Tarefa escrita A: Apresente, tal como figura no texto sobre o recurso de contraordenação, o trecho que começa em "IV. Mesmo que" e termina em "por mero despacho.".

Texto para ler:
———
II. No presente caso e conforme resulta de fls. 43, o recorrente foi notificado do douto despacho de fls. 42 e com cópia do mesmo, o qual refere expressamente e, entre o mais, o seguinte:“ (…) Não se afigura necessária a realização da audiência de julgamento. Notifique o MP e recorrente para, querendo, deduzirem oposição a que o recurso seja decidido por despacho (artigo 64.º, n.º 3 do diploma citado).” No ofício supra referido, refere-se o seguinte: Fica notificado na qualidade de Mandatário nos termos e para os efeitos a seguir mencionados; De todo o conteúdo do despacho, cuja fotocópia este acompanha e para no prazo de 10 dias declarar, querendo, se opõe a que o Meritíssimo Juiz decida por despacho sem necessidade de julgamento, nos termos do disposto no artigo 64.º, n.º 2 do DL n.º 433/82, de 27/10.”
III. Conforme resulta do compulso dos autos, o arguido não apresentou nenhuma declaração escrita e expressa de oposição a que a decisão fosse proferida por despacho pelo que inexiste a nulidade invocada pelo arguido sendo o despacho proferido válido.
IV. Mesmo que no recurso de impugnação judicial o arguido tenha apresentado requerimento de produção de prova testemunhal, esse facto, não foi acompanhado de expressa manifestação de oposição de eventual decisão por mero despacho.
V. Assim sendo, nos termos legais e salvo melhor entendimento, nada impede que se proceda à notificação nos termos do artigo 64º nº 2 do RGCO quando o Tribunal é do entendimento que os autos já possuem elementos que lhe permitem decidir sem necessidade de ser produzida audiência de julgamento.
VI. Com efeito, não se encontra prevista na lei que a indicação de prova no requerimento de impugnação judicial de decisão em processo de contraordenação deva ser considerada como oposição à decisão por despacho, sendo de referir que esse entendimento esvaziaria de sentido prático o artigo 64º, nº 1 e 2 do RGCO já que por regra é indicada prova testemunhal e as situações que aí poderiam ser enquadradas seriam residuais.
———
Linhas com a localização dos alvos:
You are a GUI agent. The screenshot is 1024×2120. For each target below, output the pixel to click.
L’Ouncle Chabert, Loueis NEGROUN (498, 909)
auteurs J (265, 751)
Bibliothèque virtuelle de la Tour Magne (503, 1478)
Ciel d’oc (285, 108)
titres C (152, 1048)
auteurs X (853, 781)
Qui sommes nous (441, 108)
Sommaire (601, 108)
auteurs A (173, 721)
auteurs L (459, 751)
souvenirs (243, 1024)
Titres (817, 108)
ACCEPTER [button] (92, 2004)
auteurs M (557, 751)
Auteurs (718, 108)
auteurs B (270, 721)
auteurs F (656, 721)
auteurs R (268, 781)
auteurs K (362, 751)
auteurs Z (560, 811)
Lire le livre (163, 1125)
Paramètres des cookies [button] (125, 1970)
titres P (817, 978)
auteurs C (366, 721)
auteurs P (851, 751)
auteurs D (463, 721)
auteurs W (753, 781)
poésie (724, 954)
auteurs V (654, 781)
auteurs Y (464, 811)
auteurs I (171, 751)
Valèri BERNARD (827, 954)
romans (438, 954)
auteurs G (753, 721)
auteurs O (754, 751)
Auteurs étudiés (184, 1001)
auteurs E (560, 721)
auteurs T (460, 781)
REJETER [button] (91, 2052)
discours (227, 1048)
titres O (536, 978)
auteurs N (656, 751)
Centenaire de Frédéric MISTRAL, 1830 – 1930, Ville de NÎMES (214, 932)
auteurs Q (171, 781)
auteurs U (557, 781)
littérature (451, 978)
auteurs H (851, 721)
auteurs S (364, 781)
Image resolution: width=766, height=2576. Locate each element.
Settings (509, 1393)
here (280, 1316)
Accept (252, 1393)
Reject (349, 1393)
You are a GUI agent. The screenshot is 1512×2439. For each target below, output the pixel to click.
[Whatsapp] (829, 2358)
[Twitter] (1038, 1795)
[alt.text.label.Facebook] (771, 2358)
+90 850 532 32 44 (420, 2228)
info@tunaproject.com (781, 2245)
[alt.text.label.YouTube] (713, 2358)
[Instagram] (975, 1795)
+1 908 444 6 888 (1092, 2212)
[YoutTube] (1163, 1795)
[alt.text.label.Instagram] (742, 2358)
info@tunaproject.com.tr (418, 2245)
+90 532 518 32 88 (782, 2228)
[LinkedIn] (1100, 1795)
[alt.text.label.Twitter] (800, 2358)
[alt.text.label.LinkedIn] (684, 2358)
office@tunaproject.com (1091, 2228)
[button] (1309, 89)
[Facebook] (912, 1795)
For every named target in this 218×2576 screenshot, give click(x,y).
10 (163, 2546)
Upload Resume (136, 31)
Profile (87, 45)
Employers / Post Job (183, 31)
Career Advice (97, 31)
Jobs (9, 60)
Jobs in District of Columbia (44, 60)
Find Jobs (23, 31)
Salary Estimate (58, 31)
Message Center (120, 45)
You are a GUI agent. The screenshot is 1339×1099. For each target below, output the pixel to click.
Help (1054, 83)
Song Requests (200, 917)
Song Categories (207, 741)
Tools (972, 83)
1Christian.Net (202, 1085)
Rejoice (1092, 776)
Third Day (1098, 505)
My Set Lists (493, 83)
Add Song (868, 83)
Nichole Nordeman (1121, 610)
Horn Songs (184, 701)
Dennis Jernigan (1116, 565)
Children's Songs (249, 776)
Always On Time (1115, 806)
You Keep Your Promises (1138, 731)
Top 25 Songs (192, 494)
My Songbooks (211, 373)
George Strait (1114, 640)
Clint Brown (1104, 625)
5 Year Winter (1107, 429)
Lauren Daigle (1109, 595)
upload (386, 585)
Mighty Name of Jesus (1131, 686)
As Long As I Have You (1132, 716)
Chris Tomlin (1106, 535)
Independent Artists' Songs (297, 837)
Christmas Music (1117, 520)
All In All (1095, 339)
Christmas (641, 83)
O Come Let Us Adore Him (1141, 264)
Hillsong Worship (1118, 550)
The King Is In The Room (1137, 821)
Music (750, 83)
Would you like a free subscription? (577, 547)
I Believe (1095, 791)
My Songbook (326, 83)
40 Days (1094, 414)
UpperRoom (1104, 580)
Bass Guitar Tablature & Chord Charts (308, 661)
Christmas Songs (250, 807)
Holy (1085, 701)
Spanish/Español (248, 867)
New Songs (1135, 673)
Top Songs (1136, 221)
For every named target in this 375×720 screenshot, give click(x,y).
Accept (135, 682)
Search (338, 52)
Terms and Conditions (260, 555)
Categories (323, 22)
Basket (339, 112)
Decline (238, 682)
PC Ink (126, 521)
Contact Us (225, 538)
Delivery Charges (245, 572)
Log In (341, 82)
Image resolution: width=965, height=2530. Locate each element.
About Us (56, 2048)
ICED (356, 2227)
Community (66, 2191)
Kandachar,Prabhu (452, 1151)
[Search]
———
Tarefa escrita B: Devolva sem alterações as linhas da listagem que começam na linha que contém "auteurs Z (560, 811)" e terminam na linha que contém "discours (227, 1048)", incluindo ambas.

Resultado A:
IV. Mesmo que no recurso de impugnação judicial o arguido tenha apresentado requerimento de produção de prova testemunhal, esse facto, não foi acompanhado de expressa manifestação de oposição de eventual decisão por mero despacho.

Resultado B:
auteurs Z (560, 811)
Lire le livre (163, 1125)
Paramètres des cookies [button] (125, 1970)
titres P (817, 978)
auteurs C (366, 721)
auteurs P (851, 751)
auteurs D (463, 721)
auteurs W (753, 781)
poésie (724, 954)
auteurs V (654, 781)
auteurs Y (464, 811)
auteurs I (171, 751)
Valèri BERNARD (827, 954)
romans (438, 954)
auteurs G (753, 721)
auteurs O (754, 751)
Auteurs étudiés (184, 1001)
auteurs E (560, 721)
auteurs T (460, 781)
REJETER [button] (91, 2052)
discours (227, 1048)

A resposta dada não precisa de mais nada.